WPGMA clustering dendrogram generated using 23,334 SNP markers and 126 tetraploid wheat landraces. Colors of genotypes code reflect countries of origin

The results of PCoA were adopted with WPGMA-based clustering results which divided the 126 landraces into two groups (Fig. 5). The first and second coordinates respectively described 39.16% and 6.52% of the total diversity. PCoA1 separated the two groups well so that group I near the origin of the biplot and group II had high negative values (Fig. 5). Genetic variability among the landraces of different countries based on the WPGMA method was shown in Fig. 6. Three clusters were observed: Iran is clearly distinguished from other countries; Afghanistan and Ukraine were delineated in a branch; the remaining countries including China, Armenia, Kazakhstan, Azerbaijan, Russia, and Turkey clustered together.

Fig. 5
figure 5

Principal coordinate analysis (PCoA) of 126 tetraploid wheat landraces based on 23,334 SNP markers. Colors of genotypes code reflect countries of origin

Fig. 6
figure 6

Dendrogram generated using 23,334 SNP markers and 126 tetraploid wheat landraces collected from different countries of origin. TUR Turkey, RUS Russia, AZE Azerbaijan, KAZ Kazakhstan, UKR Ukraine, ARM Armenia, AFG Afghanistan, CHN China, IRN Iran

Genetic differentiation of populations

The AMOVA was performed based on both different origins and identified two subpopulations in structure analysis (Table 2). The AMOVA result based on the different origin revealed that 9.40% of the whole variations were detected as inter-subpopulations, whereas the remaining variation (90.60%) was classified as intra-subpopulations. However, the AMOVA based on the result of the structure revealed higher variety among the population (53.24%, p < 0.001) than intra-population revealed variation. The fixation index (Fst) of 0.094 among subpopulations from different countries implied a considerable degree of segregation among them whiles a much higher Fst (0.532) between two structure analysis base generated subpopulations implies a great differentiation between the subpopulations. Iran subpopulation showed higher genetic differentiation (Fst) with other subpopulations. After that China subpopulation had higher genetic differentiation (Table 3). Thus, the gene flow between Iran subpopulations with others was much lower than that across the entire range. The highest gene flow was observed between Russia with Turkey (≈ 14.43) and Azerbaijan (≈ 6.27) subpopulations.

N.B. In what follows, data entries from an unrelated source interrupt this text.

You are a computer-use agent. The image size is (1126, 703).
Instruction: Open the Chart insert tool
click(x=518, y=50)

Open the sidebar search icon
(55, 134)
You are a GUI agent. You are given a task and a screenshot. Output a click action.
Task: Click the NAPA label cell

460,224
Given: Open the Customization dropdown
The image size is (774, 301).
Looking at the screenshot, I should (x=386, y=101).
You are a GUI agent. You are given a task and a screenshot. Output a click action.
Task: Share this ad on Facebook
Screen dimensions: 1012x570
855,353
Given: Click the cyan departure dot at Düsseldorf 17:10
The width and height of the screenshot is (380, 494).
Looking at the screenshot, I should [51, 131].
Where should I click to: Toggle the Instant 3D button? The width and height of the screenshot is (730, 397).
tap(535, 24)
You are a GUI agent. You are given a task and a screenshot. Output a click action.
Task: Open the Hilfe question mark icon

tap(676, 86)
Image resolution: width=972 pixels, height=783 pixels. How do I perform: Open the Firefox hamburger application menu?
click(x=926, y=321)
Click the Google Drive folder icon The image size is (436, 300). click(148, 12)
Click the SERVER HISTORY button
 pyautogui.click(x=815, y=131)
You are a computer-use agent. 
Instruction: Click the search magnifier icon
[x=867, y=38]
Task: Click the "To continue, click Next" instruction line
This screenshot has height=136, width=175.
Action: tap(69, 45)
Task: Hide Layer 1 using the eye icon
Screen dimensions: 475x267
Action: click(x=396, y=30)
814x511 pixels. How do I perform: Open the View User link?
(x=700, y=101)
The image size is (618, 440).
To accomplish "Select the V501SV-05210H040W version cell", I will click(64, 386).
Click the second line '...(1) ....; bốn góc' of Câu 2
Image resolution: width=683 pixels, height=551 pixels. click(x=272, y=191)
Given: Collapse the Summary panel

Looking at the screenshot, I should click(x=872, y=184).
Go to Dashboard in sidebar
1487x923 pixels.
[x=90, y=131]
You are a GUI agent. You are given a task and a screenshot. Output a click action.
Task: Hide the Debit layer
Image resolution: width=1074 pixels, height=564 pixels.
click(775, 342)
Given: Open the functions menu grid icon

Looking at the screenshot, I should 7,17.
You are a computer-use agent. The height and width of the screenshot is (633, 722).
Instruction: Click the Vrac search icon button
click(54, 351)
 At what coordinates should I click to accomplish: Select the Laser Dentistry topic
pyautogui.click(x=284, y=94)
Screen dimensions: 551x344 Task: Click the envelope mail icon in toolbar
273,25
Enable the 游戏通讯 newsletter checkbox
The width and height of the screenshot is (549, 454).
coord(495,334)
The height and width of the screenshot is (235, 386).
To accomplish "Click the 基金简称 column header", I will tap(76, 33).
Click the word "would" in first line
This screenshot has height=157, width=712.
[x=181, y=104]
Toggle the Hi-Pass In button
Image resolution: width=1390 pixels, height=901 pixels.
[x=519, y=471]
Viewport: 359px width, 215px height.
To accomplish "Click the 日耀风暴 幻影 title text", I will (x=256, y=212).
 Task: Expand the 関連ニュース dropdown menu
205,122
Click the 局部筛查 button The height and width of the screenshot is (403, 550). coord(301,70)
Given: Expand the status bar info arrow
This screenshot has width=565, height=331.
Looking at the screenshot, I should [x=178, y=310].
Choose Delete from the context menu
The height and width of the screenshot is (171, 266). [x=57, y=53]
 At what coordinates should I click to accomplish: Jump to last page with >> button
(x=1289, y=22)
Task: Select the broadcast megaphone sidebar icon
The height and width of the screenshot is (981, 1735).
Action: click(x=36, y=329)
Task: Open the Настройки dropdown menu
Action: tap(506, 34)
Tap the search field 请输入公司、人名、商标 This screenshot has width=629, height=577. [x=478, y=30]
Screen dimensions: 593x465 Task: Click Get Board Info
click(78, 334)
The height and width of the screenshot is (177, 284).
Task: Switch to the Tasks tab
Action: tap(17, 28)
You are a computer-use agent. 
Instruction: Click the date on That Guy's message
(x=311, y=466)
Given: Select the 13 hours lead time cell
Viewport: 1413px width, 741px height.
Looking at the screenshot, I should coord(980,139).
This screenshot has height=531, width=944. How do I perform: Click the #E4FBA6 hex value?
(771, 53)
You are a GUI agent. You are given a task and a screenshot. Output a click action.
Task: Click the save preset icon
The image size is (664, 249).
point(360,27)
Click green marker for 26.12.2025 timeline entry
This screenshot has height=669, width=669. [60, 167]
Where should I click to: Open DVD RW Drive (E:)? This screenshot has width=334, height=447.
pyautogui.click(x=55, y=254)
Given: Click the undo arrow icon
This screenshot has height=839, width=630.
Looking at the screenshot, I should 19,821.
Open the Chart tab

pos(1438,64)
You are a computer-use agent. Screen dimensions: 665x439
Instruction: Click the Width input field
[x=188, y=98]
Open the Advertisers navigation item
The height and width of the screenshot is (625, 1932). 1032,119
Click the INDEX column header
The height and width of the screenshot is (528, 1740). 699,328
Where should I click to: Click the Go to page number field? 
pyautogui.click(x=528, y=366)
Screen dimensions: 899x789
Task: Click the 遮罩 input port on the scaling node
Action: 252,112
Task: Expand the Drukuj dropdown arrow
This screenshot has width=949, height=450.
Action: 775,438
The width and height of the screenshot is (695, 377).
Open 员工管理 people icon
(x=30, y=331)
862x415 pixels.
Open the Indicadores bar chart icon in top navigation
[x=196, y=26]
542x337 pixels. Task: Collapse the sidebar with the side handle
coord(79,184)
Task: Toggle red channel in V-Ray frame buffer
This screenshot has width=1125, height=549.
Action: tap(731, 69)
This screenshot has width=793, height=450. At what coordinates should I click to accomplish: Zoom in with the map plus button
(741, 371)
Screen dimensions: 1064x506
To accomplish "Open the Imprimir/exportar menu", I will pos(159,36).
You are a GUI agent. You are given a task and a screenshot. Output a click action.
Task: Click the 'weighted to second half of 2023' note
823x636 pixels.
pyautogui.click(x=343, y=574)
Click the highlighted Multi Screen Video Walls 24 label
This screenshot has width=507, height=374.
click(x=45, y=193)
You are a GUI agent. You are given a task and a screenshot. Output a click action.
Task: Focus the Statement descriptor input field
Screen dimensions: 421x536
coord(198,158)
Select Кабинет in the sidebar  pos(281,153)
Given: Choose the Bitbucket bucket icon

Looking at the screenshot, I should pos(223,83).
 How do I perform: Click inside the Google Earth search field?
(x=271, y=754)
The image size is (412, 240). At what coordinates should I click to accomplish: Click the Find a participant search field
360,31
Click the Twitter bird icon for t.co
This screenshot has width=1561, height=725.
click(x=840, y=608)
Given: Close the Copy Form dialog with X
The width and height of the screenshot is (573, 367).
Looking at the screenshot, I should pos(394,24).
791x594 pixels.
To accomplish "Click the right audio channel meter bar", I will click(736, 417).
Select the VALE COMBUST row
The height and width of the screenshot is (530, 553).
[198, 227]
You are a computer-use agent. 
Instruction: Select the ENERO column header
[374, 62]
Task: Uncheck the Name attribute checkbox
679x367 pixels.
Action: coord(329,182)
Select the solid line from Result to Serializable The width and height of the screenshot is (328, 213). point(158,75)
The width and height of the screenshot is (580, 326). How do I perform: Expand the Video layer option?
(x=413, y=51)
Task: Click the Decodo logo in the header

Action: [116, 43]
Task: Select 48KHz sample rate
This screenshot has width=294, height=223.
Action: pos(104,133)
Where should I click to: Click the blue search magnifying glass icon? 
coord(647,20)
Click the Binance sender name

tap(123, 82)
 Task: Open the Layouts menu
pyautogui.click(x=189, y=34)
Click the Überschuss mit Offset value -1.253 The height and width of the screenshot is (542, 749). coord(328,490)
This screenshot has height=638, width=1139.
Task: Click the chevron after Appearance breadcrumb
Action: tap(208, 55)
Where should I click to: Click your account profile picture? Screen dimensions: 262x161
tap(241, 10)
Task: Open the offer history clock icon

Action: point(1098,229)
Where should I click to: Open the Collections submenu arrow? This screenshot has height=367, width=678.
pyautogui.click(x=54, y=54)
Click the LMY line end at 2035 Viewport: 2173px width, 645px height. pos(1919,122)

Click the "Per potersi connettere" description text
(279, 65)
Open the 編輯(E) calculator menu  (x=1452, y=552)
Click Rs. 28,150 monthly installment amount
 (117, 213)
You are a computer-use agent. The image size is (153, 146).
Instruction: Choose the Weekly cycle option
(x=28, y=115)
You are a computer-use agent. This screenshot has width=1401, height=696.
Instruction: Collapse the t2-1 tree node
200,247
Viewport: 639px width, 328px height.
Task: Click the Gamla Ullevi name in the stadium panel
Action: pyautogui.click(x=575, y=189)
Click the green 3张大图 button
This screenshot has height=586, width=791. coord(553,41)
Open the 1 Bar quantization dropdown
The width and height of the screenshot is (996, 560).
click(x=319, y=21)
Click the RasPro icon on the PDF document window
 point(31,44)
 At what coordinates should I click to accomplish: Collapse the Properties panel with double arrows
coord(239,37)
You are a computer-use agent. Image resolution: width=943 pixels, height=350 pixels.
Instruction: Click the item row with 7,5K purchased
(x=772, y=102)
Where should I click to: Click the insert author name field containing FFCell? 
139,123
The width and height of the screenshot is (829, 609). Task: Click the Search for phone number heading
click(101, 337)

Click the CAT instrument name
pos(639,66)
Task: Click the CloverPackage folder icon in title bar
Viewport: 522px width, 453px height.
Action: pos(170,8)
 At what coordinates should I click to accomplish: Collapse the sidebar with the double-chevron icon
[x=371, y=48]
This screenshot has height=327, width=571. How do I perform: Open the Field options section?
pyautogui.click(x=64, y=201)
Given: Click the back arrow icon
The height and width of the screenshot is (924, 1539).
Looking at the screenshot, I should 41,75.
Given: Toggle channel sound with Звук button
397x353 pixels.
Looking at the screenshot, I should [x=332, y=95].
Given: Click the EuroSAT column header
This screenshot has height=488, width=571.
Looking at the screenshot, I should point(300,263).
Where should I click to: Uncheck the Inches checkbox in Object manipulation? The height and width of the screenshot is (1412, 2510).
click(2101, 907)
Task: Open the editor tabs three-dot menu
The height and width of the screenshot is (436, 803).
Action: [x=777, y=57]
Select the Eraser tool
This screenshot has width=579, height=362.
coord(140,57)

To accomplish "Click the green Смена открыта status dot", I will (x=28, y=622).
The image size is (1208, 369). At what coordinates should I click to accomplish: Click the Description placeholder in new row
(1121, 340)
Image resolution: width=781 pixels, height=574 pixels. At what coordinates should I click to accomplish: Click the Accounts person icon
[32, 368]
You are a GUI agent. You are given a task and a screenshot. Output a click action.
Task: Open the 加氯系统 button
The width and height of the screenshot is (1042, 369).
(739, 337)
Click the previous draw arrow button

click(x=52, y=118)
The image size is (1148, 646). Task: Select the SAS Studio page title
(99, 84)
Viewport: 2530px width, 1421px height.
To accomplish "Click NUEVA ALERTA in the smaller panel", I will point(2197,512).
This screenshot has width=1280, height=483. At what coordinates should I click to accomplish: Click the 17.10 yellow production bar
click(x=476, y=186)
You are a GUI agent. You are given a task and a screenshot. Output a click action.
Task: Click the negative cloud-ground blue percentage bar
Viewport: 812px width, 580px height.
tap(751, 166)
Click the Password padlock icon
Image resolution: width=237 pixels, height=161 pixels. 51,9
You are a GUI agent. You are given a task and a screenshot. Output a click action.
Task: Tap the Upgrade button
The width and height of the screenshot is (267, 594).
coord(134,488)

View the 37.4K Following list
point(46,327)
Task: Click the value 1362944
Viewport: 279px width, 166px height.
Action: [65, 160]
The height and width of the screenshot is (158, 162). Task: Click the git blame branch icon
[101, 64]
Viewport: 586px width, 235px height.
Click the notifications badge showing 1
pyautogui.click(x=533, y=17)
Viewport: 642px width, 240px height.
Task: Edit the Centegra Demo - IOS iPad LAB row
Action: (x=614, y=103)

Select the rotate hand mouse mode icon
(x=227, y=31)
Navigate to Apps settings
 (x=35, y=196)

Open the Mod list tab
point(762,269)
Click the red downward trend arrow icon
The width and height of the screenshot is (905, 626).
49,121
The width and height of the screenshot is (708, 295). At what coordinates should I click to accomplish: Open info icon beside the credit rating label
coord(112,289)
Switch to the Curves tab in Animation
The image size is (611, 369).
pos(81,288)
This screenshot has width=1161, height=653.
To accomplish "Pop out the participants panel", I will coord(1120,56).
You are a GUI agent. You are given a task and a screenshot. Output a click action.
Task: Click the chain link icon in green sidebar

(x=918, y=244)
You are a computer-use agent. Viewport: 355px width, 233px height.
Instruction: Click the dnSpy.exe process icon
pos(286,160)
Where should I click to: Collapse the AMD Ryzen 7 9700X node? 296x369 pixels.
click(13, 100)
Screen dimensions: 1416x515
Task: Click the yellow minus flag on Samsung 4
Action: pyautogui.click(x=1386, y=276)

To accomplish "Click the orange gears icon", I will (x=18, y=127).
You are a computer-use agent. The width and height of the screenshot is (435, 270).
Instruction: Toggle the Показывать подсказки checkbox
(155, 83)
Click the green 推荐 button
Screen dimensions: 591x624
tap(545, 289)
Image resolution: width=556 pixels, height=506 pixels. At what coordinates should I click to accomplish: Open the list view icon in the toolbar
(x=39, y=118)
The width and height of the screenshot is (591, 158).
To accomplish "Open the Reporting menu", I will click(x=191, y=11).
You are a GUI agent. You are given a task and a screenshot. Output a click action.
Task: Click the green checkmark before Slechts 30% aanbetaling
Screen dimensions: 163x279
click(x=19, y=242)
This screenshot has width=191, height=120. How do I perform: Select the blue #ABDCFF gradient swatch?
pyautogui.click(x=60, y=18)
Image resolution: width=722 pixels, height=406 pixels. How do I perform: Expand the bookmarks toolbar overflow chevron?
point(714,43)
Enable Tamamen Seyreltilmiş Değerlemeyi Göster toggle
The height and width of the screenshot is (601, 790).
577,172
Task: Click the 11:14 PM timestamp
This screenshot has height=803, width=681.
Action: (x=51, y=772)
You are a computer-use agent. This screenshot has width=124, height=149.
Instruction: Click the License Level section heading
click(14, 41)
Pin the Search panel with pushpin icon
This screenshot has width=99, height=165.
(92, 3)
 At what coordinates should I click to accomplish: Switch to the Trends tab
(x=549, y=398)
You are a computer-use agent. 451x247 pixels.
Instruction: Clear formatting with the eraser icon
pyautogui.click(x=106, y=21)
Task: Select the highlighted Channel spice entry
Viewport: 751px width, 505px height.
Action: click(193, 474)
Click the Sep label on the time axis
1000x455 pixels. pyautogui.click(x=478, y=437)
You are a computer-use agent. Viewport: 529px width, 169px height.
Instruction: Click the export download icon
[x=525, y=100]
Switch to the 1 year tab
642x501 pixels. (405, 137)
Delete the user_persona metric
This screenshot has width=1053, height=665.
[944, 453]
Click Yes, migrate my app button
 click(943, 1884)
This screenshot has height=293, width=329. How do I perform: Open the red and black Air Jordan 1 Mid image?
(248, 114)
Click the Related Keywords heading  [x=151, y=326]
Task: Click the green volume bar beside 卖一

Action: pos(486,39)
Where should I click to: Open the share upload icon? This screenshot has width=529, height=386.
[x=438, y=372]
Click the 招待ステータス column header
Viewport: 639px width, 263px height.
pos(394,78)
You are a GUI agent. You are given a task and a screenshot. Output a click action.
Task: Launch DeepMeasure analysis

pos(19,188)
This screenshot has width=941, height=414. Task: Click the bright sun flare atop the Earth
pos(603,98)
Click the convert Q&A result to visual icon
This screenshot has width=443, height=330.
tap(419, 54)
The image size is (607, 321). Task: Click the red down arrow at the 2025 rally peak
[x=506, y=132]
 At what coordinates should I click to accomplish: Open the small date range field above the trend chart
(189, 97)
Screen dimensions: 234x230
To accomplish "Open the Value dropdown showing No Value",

Table 2 AMOVA analysis of 126 durum wheat landraces
Table 3 Gene flow (Nm, upper diagonal) and pair-wise genetic differentiation (Fst, below diagonal) among durum wheat landraces

The allelic pattern across the populations

Investigated genetic variation within a population based on country grouping demonstrated that average observed (Na) and effective (Ne) allele values were 1.755 and 1.599, respectively (Table 4). The lowest Na (1.093) and Ne (1.071) were observed in the Iranian group. The Shannon’s diversity index (I), which varied from 0.06 (Iran group) to 0.53 (Ukraine group). A comparable and close arrangement was seen for expected heterozygosity (Nei’s gene diversity, He) that ranged from 0.041 (Iran group) to 0.368 (Ukraine group). The highest local inbreeding coefficient (F) was found in Ukraine (0.928) and Afghanistan groups (0.925), while the Iran group showed the lowest value of F (-0.362). The percentage of polymorphic loci (PPL) per group varied from 9.66% (Iran group) to 99.96% (Turkey group). Genetic diversity analysis based on the result of structure analysis illustrated that structure group I has a lower value of Na, Ne, I, He, F, and PPL in comparison to structure group II.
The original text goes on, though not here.